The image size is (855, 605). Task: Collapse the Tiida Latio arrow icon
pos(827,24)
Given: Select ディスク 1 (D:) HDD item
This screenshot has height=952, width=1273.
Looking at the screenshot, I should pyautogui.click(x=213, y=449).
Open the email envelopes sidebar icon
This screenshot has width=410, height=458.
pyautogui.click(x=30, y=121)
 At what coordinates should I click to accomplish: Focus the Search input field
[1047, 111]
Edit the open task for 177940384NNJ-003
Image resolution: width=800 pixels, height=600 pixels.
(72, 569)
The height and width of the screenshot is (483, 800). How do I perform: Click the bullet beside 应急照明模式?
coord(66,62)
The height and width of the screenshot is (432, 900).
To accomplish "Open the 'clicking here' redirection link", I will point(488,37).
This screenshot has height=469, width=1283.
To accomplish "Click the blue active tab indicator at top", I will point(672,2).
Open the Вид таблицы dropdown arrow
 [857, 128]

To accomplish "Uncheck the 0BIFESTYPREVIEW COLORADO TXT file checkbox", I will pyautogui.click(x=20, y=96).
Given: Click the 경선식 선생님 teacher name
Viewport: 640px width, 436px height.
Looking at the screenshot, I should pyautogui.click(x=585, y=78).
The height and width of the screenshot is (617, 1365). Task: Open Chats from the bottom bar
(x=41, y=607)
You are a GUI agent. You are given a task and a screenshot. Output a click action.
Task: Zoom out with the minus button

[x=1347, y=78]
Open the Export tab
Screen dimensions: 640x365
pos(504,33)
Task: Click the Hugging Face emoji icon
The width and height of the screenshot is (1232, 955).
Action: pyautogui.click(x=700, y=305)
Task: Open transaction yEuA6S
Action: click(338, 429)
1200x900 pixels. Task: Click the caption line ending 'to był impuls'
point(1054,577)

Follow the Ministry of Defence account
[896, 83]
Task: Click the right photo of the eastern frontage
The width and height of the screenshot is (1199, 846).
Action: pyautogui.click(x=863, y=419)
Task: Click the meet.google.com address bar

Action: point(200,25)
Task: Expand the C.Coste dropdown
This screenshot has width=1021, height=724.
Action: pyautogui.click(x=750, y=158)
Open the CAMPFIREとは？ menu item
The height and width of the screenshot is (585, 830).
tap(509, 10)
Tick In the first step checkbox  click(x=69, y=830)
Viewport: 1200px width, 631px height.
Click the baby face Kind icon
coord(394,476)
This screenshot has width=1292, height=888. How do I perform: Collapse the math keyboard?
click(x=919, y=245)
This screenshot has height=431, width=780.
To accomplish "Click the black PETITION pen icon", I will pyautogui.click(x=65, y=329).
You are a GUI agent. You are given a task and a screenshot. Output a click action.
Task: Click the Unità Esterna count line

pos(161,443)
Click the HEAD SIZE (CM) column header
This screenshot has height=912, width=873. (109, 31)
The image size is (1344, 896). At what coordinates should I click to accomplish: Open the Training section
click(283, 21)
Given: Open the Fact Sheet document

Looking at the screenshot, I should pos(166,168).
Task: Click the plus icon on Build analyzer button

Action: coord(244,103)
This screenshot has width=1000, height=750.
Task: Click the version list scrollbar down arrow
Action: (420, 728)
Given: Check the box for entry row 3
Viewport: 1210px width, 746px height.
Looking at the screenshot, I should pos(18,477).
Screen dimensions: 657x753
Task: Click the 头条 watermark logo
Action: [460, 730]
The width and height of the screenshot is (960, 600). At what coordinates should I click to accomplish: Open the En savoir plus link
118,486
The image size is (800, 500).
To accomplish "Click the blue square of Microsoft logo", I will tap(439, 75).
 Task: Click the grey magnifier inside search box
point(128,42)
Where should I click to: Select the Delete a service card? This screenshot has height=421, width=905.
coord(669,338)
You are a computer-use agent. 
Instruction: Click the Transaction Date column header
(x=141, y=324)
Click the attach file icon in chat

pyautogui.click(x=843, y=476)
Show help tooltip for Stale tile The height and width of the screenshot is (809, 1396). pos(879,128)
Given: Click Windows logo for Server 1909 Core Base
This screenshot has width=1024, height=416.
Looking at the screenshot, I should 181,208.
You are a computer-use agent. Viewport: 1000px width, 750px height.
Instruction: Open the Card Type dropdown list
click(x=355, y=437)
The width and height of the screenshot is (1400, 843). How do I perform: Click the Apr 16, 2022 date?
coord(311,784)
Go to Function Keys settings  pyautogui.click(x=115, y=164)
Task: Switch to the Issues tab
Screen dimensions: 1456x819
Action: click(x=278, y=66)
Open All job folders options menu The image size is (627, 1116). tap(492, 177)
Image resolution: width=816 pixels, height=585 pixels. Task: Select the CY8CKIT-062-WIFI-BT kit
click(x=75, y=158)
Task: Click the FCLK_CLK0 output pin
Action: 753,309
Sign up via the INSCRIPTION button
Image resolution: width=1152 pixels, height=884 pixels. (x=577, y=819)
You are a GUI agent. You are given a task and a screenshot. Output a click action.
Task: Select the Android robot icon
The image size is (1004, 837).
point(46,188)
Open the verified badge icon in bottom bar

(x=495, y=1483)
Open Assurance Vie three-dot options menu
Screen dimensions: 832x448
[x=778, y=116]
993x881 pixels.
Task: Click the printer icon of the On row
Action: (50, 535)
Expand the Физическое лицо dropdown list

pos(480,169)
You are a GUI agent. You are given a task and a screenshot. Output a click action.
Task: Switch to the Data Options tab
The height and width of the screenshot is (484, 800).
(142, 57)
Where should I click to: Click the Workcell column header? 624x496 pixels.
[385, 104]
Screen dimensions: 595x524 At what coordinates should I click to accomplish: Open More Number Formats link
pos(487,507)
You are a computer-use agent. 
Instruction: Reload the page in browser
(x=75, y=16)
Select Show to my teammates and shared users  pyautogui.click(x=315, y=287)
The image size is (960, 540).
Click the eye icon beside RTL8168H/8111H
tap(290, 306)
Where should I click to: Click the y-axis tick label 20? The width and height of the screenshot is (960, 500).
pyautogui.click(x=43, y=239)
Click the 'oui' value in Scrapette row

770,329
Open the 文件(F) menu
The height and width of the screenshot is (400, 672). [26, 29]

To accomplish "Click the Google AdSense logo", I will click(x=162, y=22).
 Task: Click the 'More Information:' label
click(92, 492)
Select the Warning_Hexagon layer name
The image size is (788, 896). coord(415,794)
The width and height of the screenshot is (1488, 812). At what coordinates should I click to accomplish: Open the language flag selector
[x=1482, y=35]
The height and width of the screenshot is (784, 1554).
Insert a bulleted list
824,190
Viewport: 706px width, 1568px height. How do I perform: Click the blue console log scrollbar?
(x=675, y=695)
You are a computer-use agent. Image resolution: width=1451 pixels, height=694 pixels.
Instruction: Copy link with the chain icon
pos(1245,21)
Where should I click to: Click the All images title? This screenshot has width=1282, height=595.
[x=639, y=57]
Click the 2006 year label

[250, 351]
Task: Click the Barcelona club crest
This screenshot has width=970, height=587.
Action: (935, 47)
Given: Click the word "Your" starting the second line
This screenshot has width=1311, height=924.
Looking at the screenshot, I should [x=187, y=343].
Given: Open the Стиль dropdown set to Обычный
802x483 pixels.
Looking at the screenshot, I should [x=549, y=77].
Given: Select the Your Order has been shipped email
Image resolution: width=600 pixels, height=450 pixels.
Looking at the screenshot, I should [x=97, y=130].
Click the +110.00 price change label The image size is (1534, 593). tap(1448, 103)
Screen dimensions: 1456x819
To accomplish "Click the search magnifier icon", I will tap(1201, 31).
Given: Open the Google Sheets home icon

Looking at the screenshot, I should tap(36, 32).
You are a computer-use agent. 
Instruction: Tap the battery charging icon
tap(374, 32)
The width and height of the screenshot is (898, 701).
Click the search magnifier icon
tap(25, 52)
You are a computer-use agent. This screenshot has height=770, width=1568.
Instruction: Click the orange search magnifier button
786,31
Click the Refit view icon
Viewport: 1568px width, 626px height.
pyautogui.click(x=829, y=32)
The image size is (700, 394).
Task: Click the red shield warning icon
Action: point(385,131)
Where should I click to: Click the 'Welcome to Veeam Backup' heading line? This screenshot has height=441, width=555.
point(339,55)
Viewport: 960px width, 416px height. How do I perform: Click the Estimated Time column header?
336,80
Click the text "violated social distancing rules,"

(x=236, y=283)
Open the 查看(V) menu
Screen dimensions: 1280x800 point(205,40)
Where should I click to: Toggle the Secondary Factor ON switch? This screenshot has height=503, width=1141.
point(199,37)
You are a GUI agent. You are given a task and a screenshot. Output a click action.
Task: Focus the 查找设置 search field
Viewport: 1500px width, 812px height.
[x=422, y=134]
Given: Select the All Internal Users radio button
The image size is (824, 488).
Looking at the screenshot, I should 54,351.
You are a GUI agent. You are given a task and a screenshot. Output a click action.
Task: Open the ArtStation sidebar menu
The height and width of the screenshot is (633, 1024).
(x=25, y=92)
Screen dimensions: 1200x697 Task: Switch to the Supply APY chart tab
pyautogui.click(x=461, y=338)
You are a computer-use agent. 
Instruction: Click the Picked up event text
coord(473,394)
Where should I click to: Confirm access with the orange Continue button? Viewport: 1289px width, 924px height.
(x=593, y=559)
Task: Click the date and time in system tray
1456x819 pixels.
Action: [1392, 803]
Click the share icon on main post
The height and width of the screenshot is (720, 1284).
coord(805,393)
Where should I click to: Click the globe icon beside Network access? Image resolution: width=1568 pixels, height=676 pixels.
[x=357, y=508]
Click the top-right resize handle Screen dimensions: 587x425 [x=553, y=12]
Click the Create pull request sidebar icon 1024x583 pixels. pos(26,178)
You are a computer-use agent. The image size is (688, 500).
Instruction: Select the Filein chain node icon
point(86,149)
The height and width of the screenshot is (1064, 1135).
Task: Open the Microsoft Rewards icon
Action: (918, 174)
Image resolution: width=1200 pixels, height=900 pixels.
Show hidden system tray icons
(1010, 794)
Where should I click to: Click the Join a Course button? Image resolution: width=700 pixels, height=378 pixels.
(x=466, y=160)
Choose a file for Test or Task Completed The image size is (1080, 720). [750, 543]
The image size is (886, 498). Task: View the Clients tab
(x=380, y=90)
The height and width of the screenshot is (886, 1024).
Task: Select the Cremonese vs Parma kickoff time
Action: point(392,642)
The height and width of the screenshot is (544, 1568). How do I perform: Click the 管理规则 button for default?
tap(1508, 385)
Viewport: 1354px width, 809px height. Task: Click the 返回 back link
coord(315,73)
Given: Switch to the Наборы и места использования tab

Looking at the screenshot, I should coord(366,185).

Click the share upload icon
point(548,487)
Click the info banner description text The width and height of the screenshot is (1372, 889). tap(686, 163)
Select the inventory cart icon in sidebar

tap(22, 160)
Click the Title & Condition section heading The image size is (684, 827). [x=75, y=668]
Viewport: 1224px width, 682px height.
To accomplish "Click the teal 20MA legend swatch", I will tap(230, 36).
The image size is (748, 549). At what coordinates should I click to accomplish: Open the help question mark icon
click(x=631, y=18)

*WORK ORDER*
Retype the listing above, word for word, from its first line to the line containing "Task: Click the right", both ends included.

*ANSWER TO THIS TASK*
The image size is (855, 605). Task: Collapse the Tiida Latio arrow icon
pos(827,24)
Given: Select ディスク 1 (D:) HDD item
This screenshot has height=952, width=1273.
Looking at the screenshot, I should pyautogui.click(x=213, y=449).
Open the email envelopes sidebar icon
This screenshot has width=410, height=458.
pyautogui.click(x=30, y=121)
 At what coordinates should I click to accomplish: Focus the Search input field
[1047, 111]
Edit the open task for 177940384NNJ-003
Image resolution: width=800 pixels, height=600 pixels.
(72, 569)
The height and width of the screenshot is (483, 800). How do I perform: Click the bullet beside 应急照明模式?
coord(66,62)
The height and width of the screenshot is (432, 900).
To accomplish "Open the 'clicking here' redirection link", I will point(488,37).
This screenshot has height=469, width=1283.
To accomplish "Click the blue active tab indicator at top", I will point(672,2).
Open the Вид таблицы dropdown arrow
 [857, 128]

To accomplish "Uncheck the 0BIFESTYPREVIEW COLORADO TXT file checkbox", I will pyautogui.click(x=20, y=96).
Given: Click the 경선식 선생님 teacher name
Viewport: 640px width, 436px height.
Looking at the screenshot, I should pyautogui.click(x=585, y=78).
The height and width of the screenshot is (617, 1365). Task: Open Chats from the bottom bar
(x=41, y=607)
You are a GUI agent. You are given a task and a screenshot. Output a click action.
Task: Zoom out with the minus button

[x=1347, y=78]
Open the Export tab
Screen dimensions: 640x365
pos(504,33)
Task: Click the Hugging Face emoji icon
The width and height of the screenshot is (1232, 955).
Action: pyautogui.click(x=700, y=305)
Task: Open transaction yEuA6S
Action: click(338, 429)
1200x900 pixels. Task: Click the caption line ending 'to był impuls'
point(1054,577)

Follow the Ministry of Defence account
[896, 83]
Task: Click the right photo of the eastern frontage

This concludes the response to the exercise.